Apart from big infrastructure works across the country, the company will also pursue selective opportunities in the private space following its recent wins of RM84mil worth of building works.
Assuming a 5% profit before tax margin, UOB said this would contribute RM4mil between 2021 and 2023.
The research house highlighted that property sales look encouraging.
“Gabungan AQRS has secured RM214.8mil worth of sales between April 2020 and Jan 2021, bolstered by the Home Ownership Campaign. On top of that, RM84.6mil worth of bookings are in the process of sales conversion as at end-Jan 2021.
“Assuming a 45% loan approval rate, this could provide additional sales of RM38.1mil. The active gross development value of RM780mil (E’Island Lake Haven and The Peak) should be able to fuel Gabungan AQRS’ property sales pipeline in the next two to three years, ” it added.
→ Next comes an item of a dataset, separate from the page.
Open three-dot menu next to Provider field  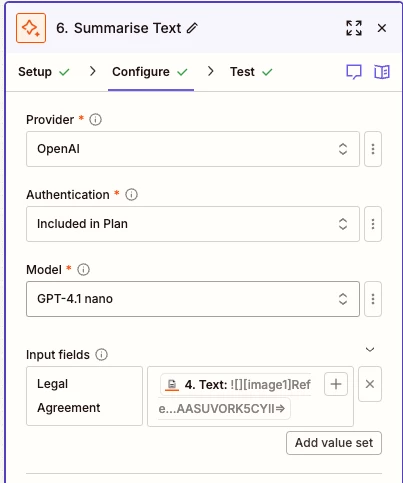point(373,149)
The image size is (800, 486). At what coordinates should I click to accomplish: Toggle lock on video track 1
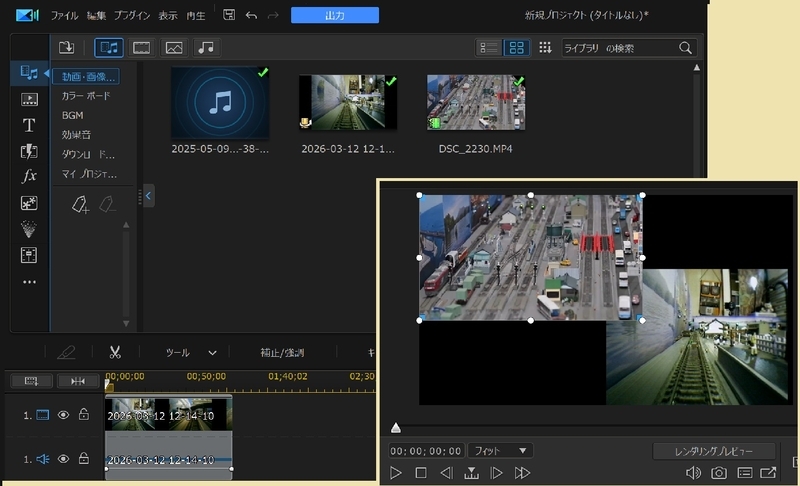(x=84, y=414)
With its share price currently at an all-time low and trading at trough valuation, UOB Kay Hian Malaysia Researchsaid the stock was too cheap to ignore.
“We believe the downside is limited. At 6.6 times 2021F price earnings, Gabungan AQRS is trading at 48% discount to its three-year mean and 47% discount to the KL Construction Index.
With the view that the MCO 2.0 impact will not be as severe as the first round, and earnings would stage a meaningful recovery starting 1H21, we believe the discount is unjustified, ” it said.
UOB Kay Hian Malaysia Research maintained its “buy” call on the stock but at a reduced target price of 80 sen from 86 sen previously.